Mercredi 18 mars 2015 : journée déterminante dans l’enseignement agricole privé !

Publié le 17/03/2015

Avec les autres organisations syndicales, la Fep-CFDT appelle TOUS les enseignants des établissements d’enseignement agricole privés à se joindre aux rassemblements devant les Draaf ce mercredi 18 mars 2015. Les enseignants demanderont  avec force les mêmes obligations de services que leur alter égo de l’enseignement agricole public ou des lycées professionnels et technologiques de l’Education nationale à savoir 18 heures hebdomadaires. Pour cela, ces enseignants vont exiger du ministre une réécriture de l’article 29 du décret 89-406.

Action syndicale

18 mars 2015 - 17 h

 Appel à mobilisation massive
pour

soutenir l’enseignement agricole

À l’appel de toutes les organisations syndicales (Fep, Spelc, Snec, Cgt, Cgc) :  il est important pour l’Enseignement Agricole que tous les enseignants (y compris ceux de l’Education Nationale) se  mobilisent massivement devant la Draaf de la région, mercredi 18 mars 2015.

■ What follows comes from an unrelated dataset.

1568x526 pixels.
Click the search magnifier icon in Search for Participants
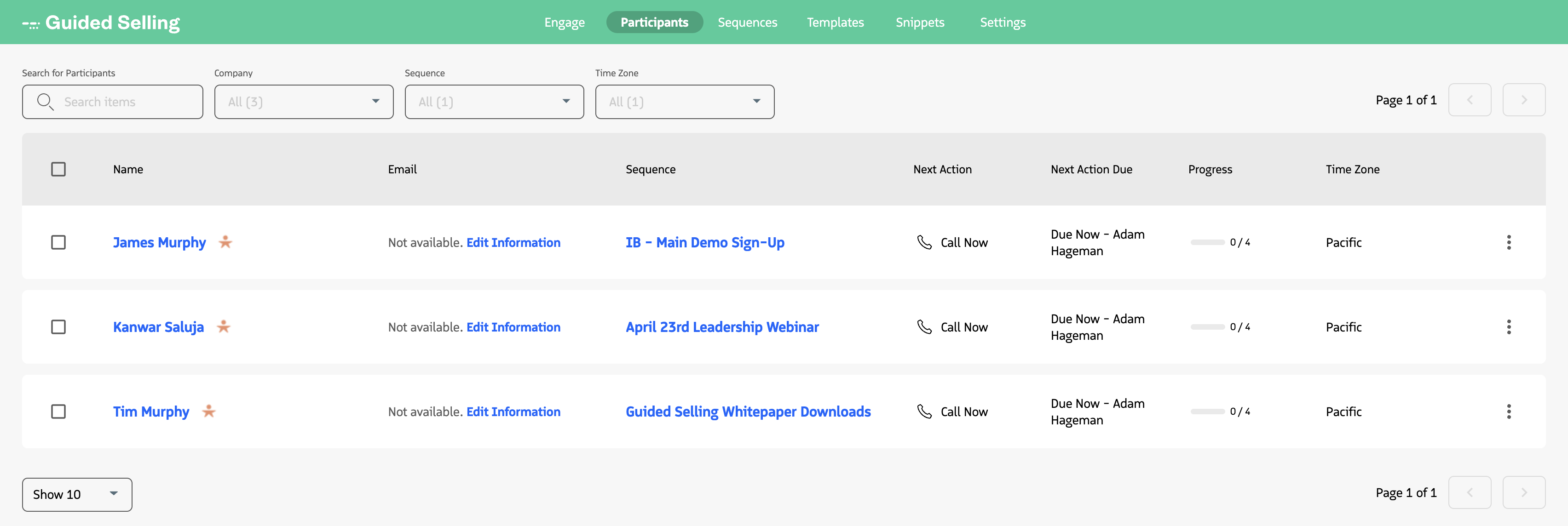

La Fep se bat depuis longtemps pour défendre les conditions de travail et  mettre un terme au  déni auquel se heurtent les enseignants de l’agricole.

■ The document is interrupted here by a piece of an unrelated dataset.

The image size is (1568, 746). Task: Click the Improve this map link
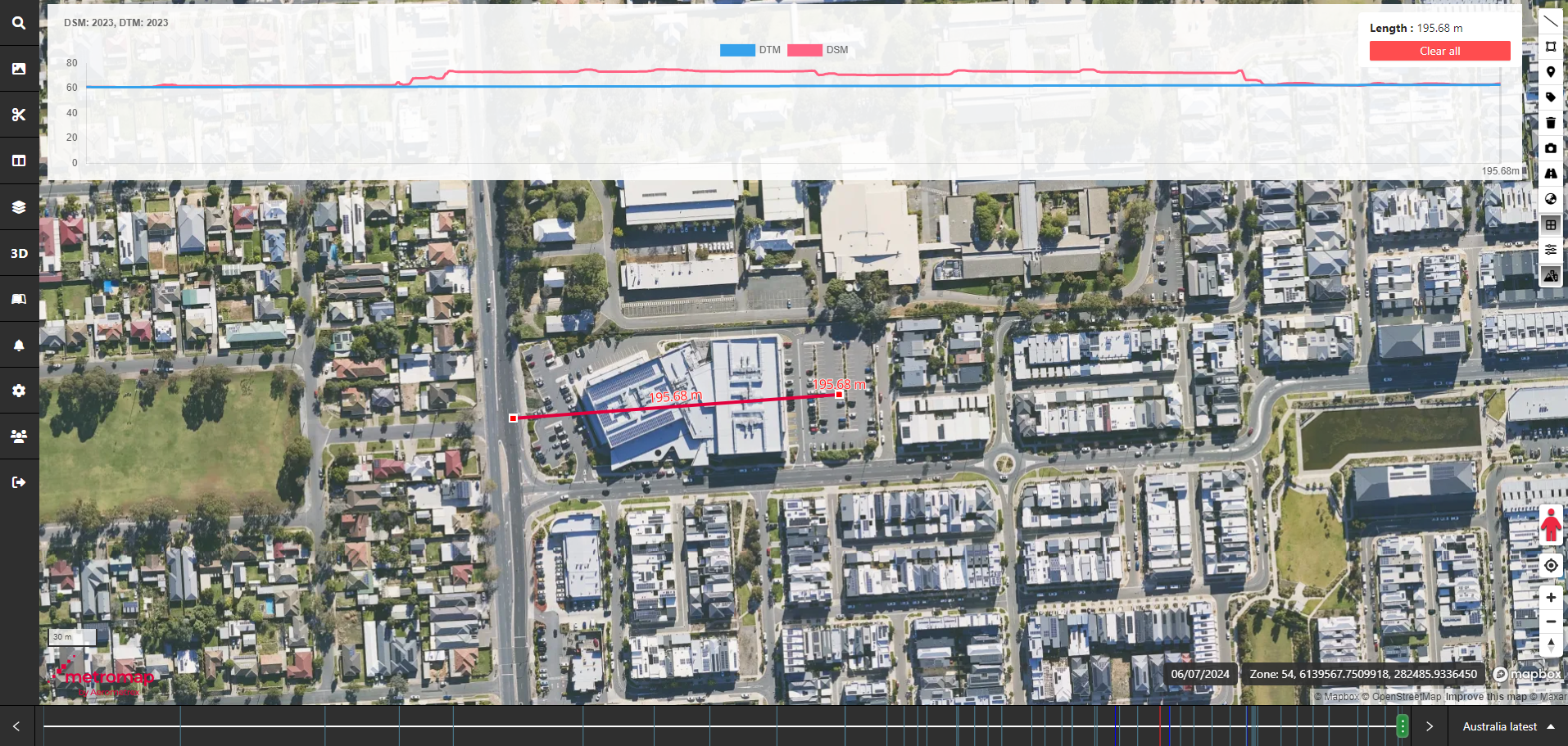[1487, 697]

Lors de précédentes rencontres avec le Ministre, de nombreuses promesses ont été faites mais elles n’ont pas été tenues.
Les principales revendications  portent sur  la réécriture d’un décret  pour rétablir l’équité de traitement entre les enseignants de l’enseignement privé et ceux de l’enseignement public - puisqu’ils exercent les mêmes missions de  service public d'éducation-,  ou encore la clarification sur l’horaire consacré au SCA (suivi de stage et concertation) pour ne citer que cela.
Certes, il y a bien eu quelques améliorations apportées par la note de service de juillet : dans la forme oui, mais pas dans le fond ! Quant aux  obligations de service  définies par référence à un décret poussiéreux de 1989, le décret 89-406, elles sont obsolètes.

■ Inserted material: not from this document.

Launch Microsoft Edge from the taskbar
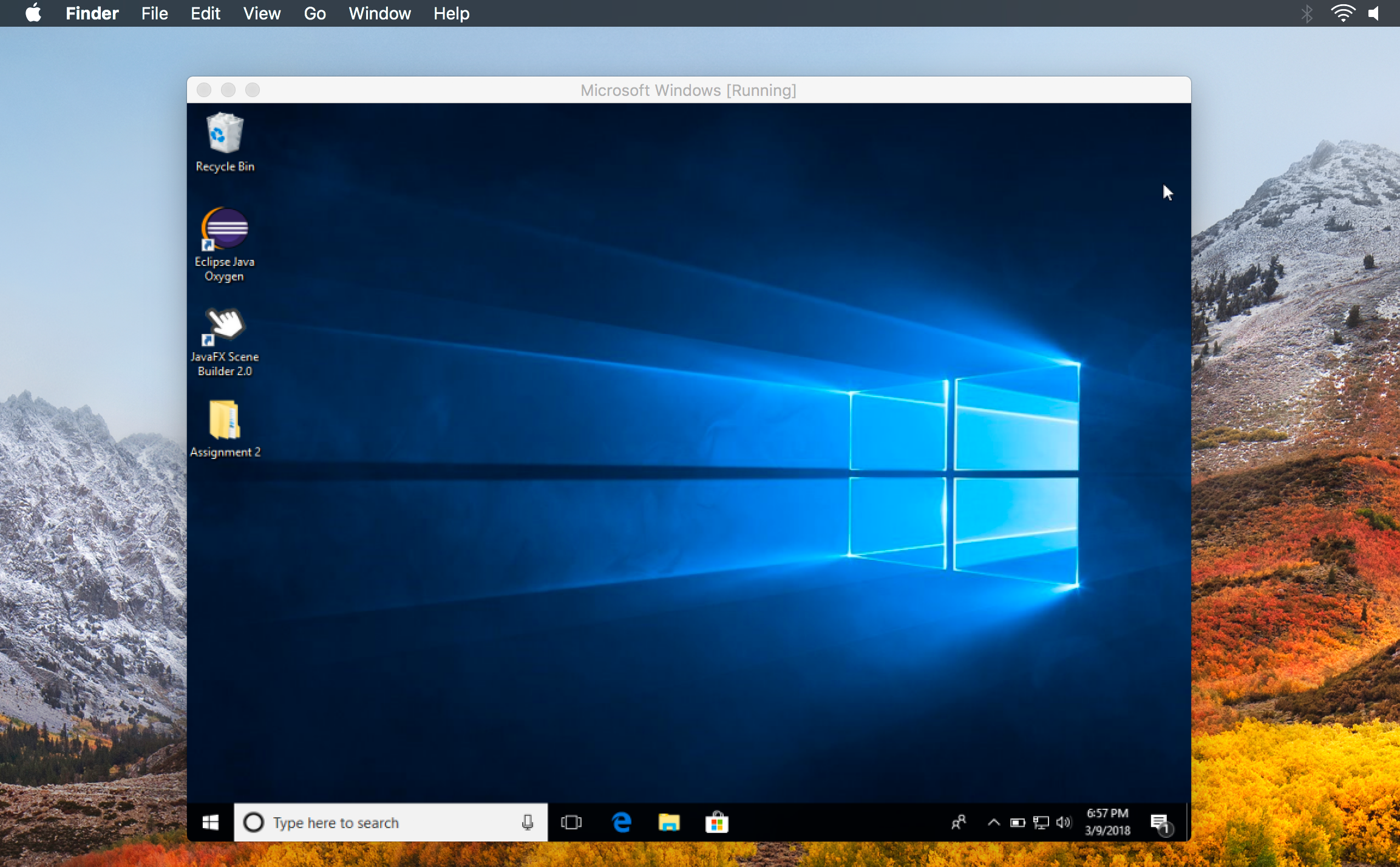 coord(620,821)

C’est pourquoi les enseignants de l’Agricole  veulent  que  les média parlent d’eux. Ils veulent que les  parlementaires soient informés de la situation pour interpeller le ministre. Celui-ci n’a de cesse, avec la complicité du Cneap et de l’Unrep, de mettre la poussière sous le tapis et de fermer les yeux sur les conditions de travail indignes de nombreux enseignants.

Pour cette première action, l’objectif n’est pas un mouvement de grève.  Néanmoins un préavis de grève sera posé pour ceux qui n’auraient que ce  moyen pour se  libérer.